• Problem to work on
Can you reproduce the data below line for line, changing nothing?
★ ★ ★ ★ ★ ★ ★
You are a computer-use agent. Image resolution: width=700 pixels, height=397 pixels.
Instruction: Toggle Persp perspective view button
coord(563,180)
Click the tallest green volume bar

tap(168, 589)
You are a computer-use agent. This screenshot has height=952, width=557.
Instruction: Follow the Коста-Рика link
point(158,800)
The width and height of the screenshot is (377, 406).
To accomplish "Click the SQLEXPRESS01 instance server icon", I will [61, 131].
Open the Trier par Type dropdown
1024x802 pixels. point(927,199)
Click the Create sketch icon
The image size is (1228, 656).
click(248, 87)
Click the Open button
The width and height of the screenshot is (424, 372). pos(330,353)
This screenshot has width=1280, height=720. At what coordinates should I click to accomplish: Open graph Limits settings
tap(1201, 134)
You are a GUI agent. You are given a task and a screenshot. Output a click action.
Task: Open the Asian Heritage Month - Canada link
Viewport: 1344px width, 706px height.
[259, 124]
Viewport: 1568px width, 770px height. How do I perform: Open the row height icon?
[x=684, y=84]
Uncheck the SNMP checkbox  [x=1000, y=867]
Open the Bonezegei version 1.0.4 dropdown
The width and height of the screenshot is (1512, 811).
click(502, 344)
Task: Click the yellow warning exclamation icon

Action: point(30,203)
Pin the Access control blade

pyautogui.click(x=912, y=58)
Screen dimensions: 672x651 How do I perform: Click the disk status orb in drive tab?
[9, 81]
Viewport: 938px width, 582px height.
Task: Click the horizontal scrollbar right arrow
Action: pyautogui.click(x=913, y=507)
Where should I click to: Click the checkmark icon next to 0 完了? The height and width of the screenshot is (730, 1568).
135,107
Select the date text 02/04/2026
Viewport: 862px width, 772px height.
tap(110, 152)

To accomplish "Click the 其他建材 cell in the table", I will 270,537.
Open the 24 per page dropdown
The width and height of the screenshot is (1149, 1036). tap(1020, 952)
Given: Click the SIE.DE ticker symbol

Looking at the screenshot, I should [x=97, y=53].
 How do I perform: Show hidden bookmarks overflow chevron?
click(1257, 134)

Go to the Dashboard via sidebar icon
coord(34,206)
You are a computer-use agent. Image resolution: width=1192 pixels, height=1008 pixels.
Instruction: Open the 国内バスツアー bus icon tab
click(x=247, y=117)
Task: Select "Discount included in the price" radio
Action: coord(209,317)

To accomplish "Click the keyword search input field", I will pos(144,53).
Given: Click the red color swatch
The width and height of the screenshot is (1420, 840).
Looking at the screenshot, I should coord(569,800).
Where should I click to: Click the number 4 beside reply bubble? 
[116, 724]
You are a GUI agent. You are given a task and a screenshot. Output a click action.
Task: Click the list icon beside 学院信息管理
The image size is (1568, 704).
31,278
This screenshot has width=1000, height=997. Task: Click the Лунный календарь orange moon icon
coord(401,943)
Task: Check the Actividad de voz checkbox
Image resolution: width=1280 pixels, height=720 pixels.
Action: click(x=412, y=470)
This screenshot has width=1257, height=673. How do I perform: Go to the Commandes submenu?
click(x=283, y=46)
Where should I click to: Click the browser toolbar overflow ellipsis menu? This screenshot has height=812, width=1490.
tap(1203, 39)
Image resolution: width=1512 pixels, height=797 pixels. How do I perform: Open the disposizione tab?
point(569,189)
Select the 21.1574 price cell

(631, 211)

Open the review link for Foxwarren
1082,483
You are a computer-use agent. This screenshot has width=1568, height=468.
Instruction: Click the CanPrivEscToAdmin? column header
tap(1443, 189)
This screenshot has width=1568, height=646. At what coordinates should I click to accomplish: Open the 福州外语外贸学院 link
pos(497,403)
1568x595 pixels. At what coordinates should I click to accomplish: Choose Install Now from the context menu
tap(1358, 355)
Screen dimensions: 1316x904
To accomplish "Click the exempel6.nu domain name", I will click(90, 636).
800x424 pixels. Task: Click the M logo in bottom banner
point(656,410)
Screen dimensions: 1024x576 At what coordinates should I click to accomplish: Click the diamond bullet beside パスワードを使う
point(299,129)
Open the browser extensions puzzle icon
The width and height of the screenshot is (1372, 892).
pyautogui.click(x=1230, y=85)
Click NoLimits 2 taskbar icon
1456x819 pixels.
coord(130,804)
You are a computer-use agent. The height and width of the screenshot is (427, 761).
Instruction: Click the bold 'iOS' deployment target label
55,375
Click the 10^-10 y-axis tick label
★ ★ ★ ★ ★ ★ ★
• Finished task
You are a computer-use agent. Image resolution: width=700 pixels, height=397 pixels.
Instruction: Toggle Persp perspective view button
coord(563,180)
Click the tallest green volume bar

tap(168, 589)
You are a computer-use agent. This screenshot has height=952, width=557.
Instruction: Follow the Коста-Рика link
point(158,800)
The width and height of the screenshot is (377, 406).
To accomplish "Click the SQLEXPRESS01 instance server icon", I will [61, 131].
Open the Trier par Type dropdown
1024x802 pixels. point(927,199)
Click the Create sketch icon
The image size is (1228, 656).
click(248, 87)
Click the Open button
The width and height of the screenshot is (424, 372). pos(330,353)
This screenshot has width=1280, height=720. At what coordinates should I click to accomplish: Open graph Limits settings
tap(1201, 134)
You are a GUI agent. You are given a task and a screenshot. Output a click action.
Task: Open the Asian Heritage Month - Canada link
Viewport: 1344px width, 706px height.
[259, 124]
Viewport: 1568px width, 770px height. How do I perform: Open the row height icon?
[x=684, y=84]
Uncheck the SNMP checkbox  [x=1000, y=867]
Open the Bonezegei version 1.0.4 dropdown
The width and height of the screenshot is (1512, 811).
click(502, 344)
Task: Click the yellow warning exclamation icon

Action: point(30,203)
Pin the Access control blade

pyautogui.click(x=912, y=58)
Screen dimensions: 672x651 How do I perform: Click the disk status orb in drive tab?
[9, 81]
Viewport: 938px width, 582px height.
Task: Click the horizontal scrollbar right arrow
Action: pyautogui.click(x=913, y=507)
Where should I click to: Click the checkmark icon next to 0 完了? The height and width of the screenshot is (730, 1568).
135,107
Select the date text 02/04/2026
Viewport: 862px width, 772px height.
tap(110, 152)

To accomplish "Click the 其他建材 cell in the table", I will 270,537.
Open the 24 per page dropdown
The width and height of the screenshot is (1149, 1036). tap(1020, 952)
Given: Click the SIE.DE ticker symbol

Looking at the screenshot, I should [x=97, y=53].
 How do I perform: Show hidden bookmarks overflow chevron?
click(1257, 134)

Go to the Dashboard via sidebar icon
coord(34,206)
You are a computer-use agent. Image resolution: width=1192 pixels, height=1008 pixels.
Instruction: Open the 国内バスツアー bus icon tab
click(x=247, y=117)
Task: Select "Discount included in the price" radio
Action: coord(209,317)

To accomplish "Click the keyword search input field", I will pos(144,53).
Given: Click the red color swatch
The width and height of the screenshot is (1420, 840).
Looking at the screenshot, I should coord(569,800).
Where should I click to: Click the number 4 beside reply bubble? 
[116, 724]
You are a GUI agent. You are given a task and a screenshot. Output a click action.
Task: Click the list icon beside 学院信息管理
The image size is (1568, 704).
31,278
This screenshot has width=1000, height=997. Task: Click the Лунный календарь orange moon icon
coord(401,943)
Task: Check the Actividad de voz checkbox
Image resolution: width=1280 pixels, height=720 pixels.
Action: click(x=412, y=470)
This screenshot has width=1257, height=673. How do I perform: Go to the Commandes submenu?
click(x=283, y=46)
Where should I click to: Click the browser toolbar overflow ellipsis menu? This screenshot has height=812, width=1490.
tap(1203, 39)
Image resolution: width=1512 pixels, height=797 pixels. How do I perform: Open the disposizione tab?
point(569,189)
Select the 21.1574 price cell

(631, 211)

Open the review link for Foxwarren
1082,483
You are a computer-use agent. This screenshot has width=1568, height=468.
Instruction: Click the CanPrivEscToAdmin? column header
tap(1443, 189)
This screenshot has width=1568, height=646. At what coordinates should I click to accomplish: Open the 福州外语外贸学院 link
pos(497,403)
1568x595 pixels. At what coordinates should I click to accomplish: Choose Install Now from the context menu
tap(1358, 355)
Screen dimensions: 1316x904
To accomplish "Click the exempel6.nu domain name", I will click(90, 636).
800x424 pixels. Task: Click the M logo in bottom banner
point(656,410)
Screen dimensions: 1024x576 At what coordinates should I click to accomplish: Click the diamond bullet beside パスワードを使う
point(299,129)
Open the browser extensions puzzle icon
The width and height of the screenshot is (1372, 892).
pyautogui.click(x=1230, y=85)
Click NoLimits 2 taskbar icon
1456x819 pixels.
coord(130,804)
You are a computer-use agent. The height and width of the screenshot is (427, 761).
Instruction: Click the bold 'iOS' deployment target label
55,375
Click the 10^-10 y-axis tick label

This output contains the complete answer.